__Working data__:
• • •
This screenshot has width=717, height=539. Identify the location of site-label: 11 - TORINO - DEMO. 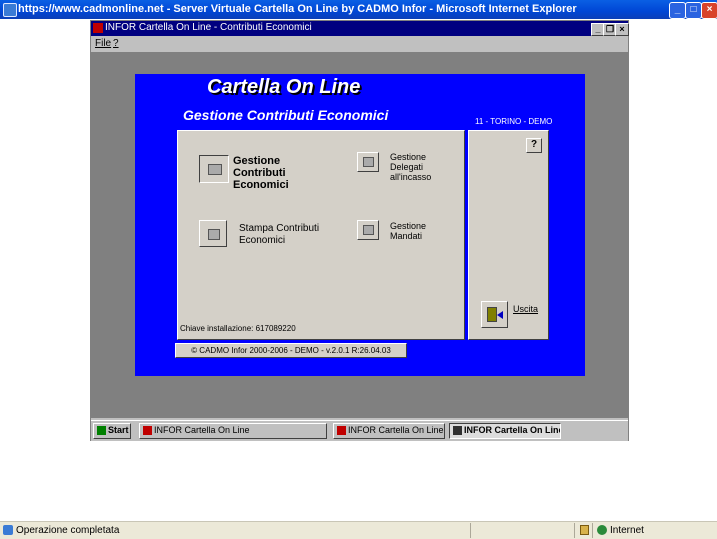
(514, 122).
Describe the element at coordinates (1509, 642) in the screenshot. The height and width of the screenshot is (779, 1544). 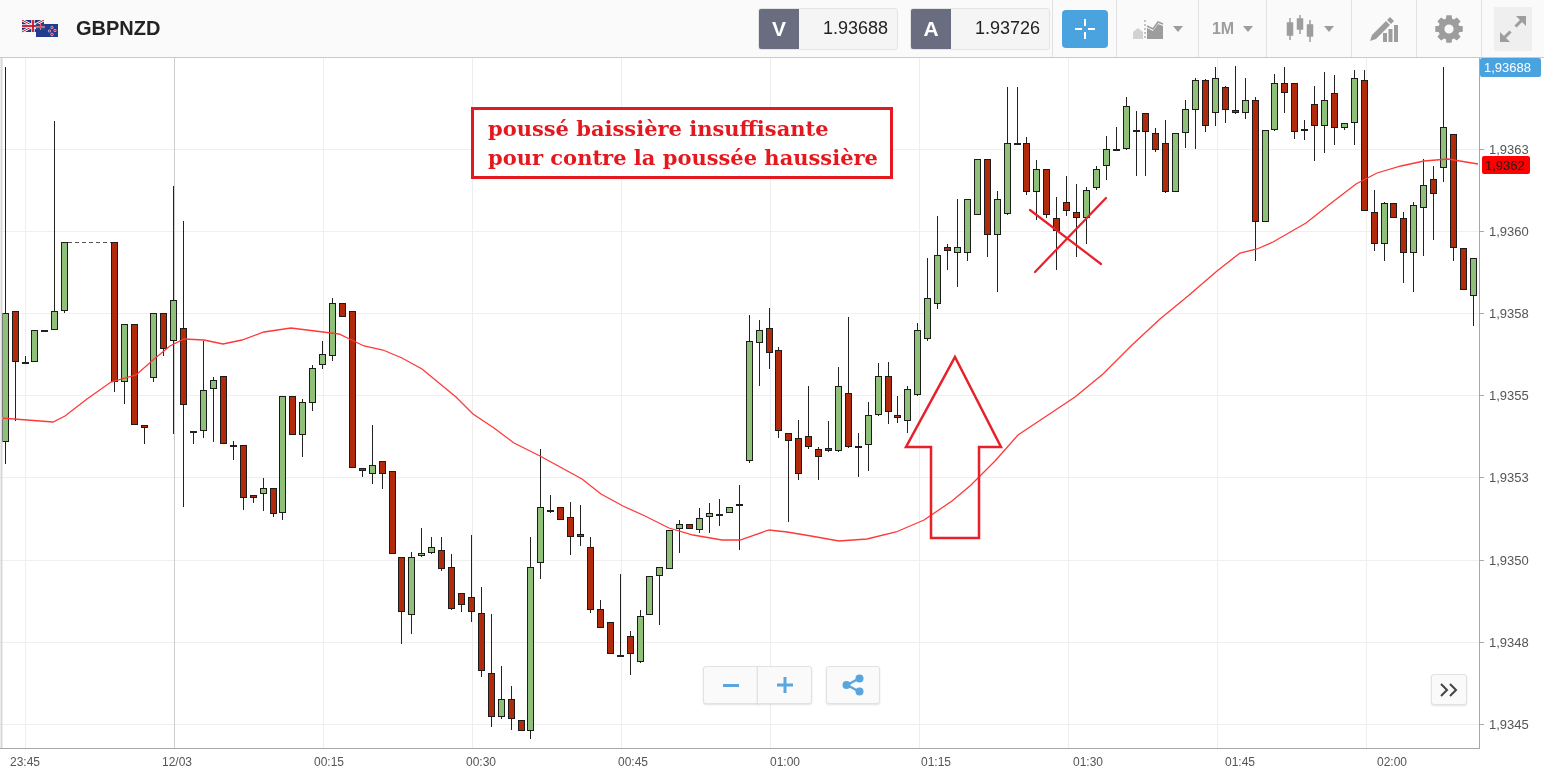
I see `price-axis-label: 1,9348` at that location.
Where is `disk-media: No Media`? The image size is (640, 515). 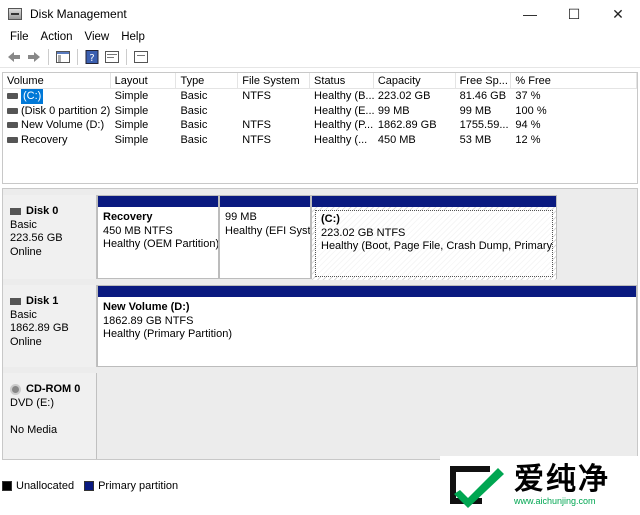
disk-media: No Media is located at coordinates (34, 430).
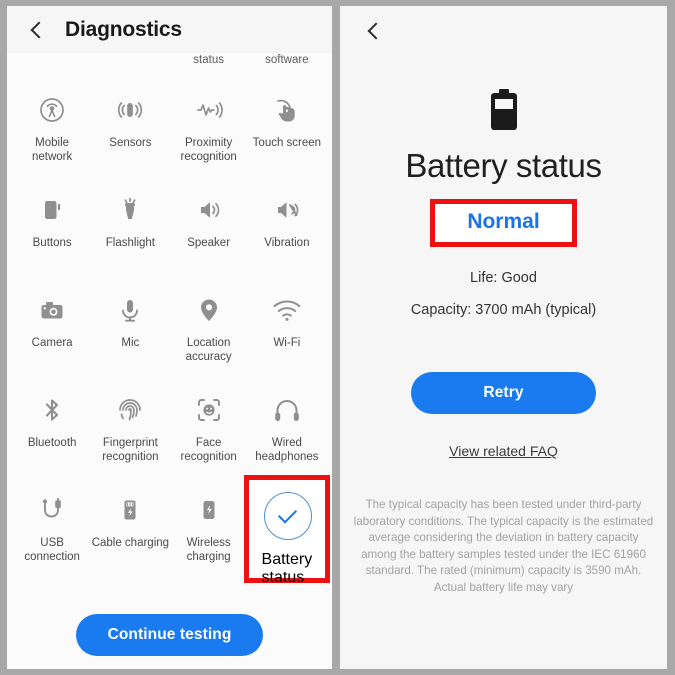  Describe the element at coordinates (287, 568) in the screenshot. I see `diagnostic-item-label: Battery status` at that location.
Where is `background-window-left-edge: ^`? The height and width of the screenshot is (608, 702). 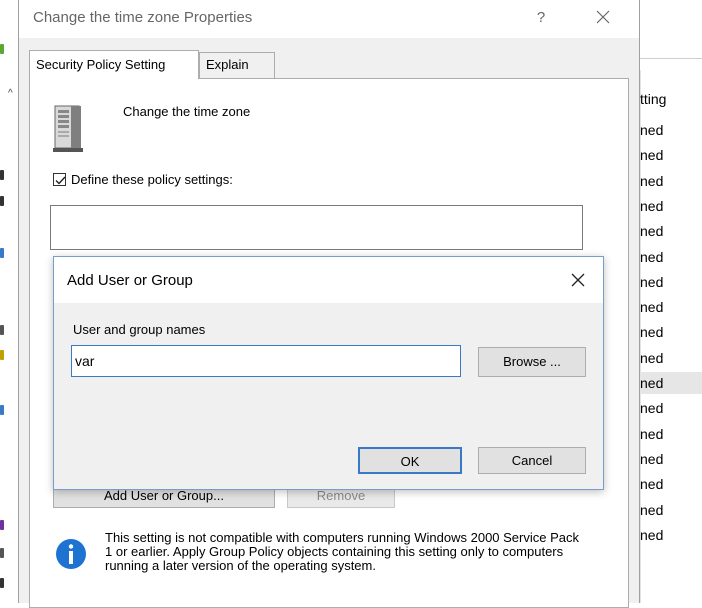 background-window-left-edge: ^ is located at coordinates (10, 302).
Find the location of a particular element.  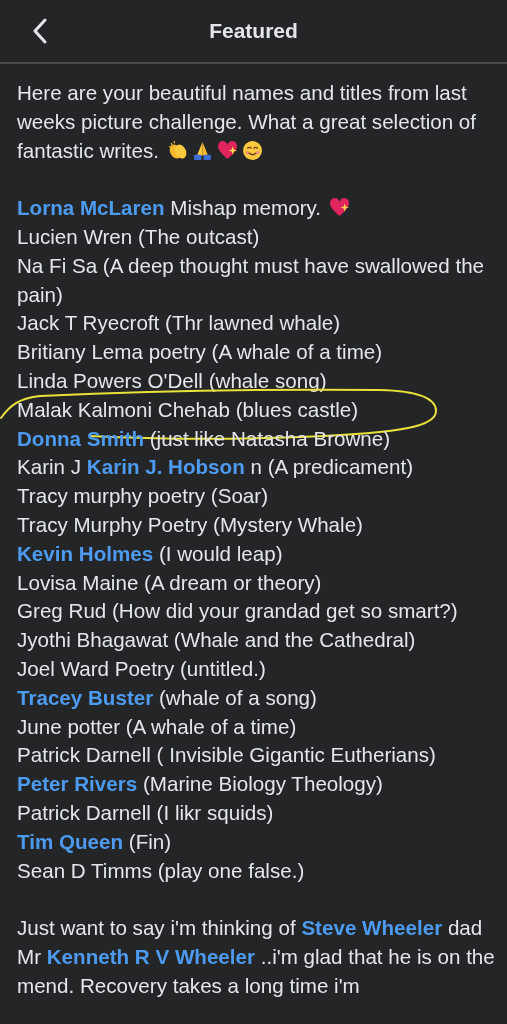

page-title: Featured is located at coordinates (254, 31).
• • •
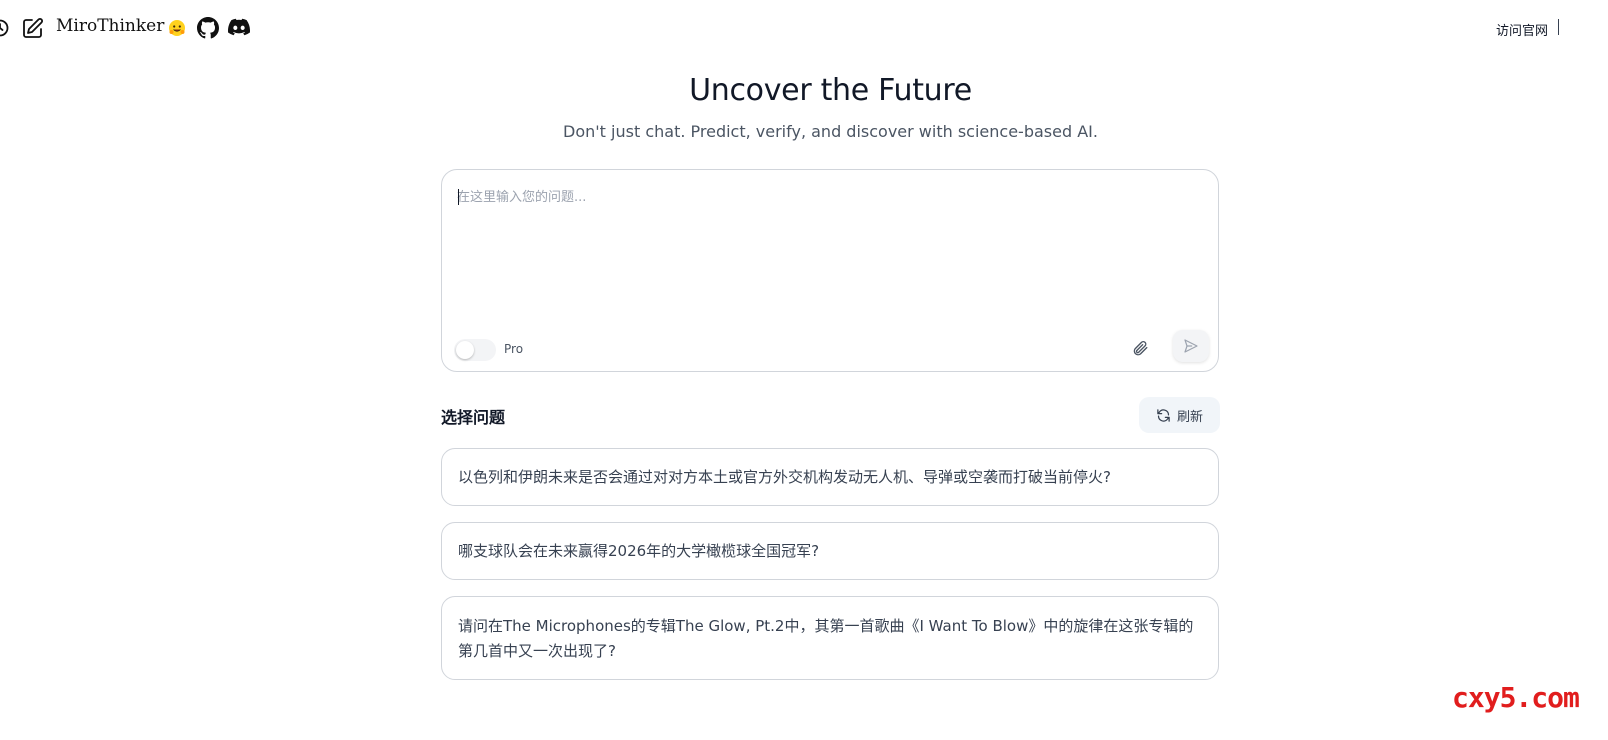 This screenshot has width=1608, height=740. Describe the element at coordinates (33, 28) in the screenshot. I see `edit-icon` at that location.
• • •
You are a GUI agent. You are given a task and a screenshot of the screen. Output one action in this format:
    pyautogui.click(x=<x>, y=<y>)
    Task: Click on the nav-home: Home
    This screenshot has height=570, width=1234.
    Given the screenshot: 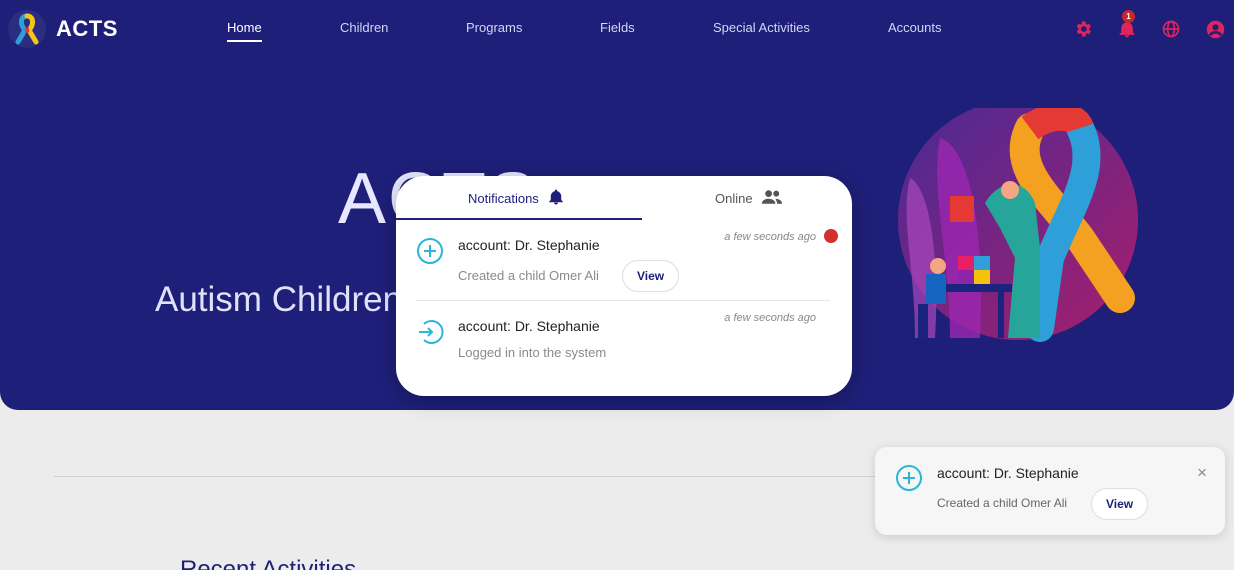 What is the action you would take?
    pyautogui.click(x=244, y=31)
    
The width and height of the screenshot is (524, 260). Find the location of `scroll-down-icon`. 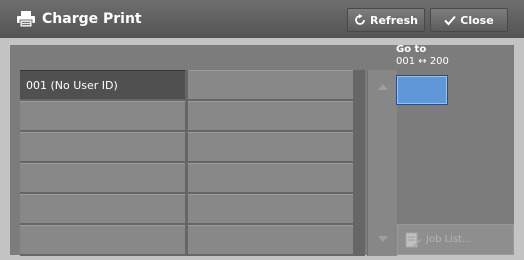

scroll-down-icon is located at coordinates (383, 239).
• • •
__Aim of the exercise__: Copy out the lines of the listing word for word, starting at the line that contains "The width and" and ending at the line that contains "scroll-down-icon is located". Leave the pictures out of your copy.

__Written reply__:
The width and height of the screenshot is (524, 260). Find the location of `scroll-down-icon`. 

scroll-down-icon is located at coordinates (383, 239).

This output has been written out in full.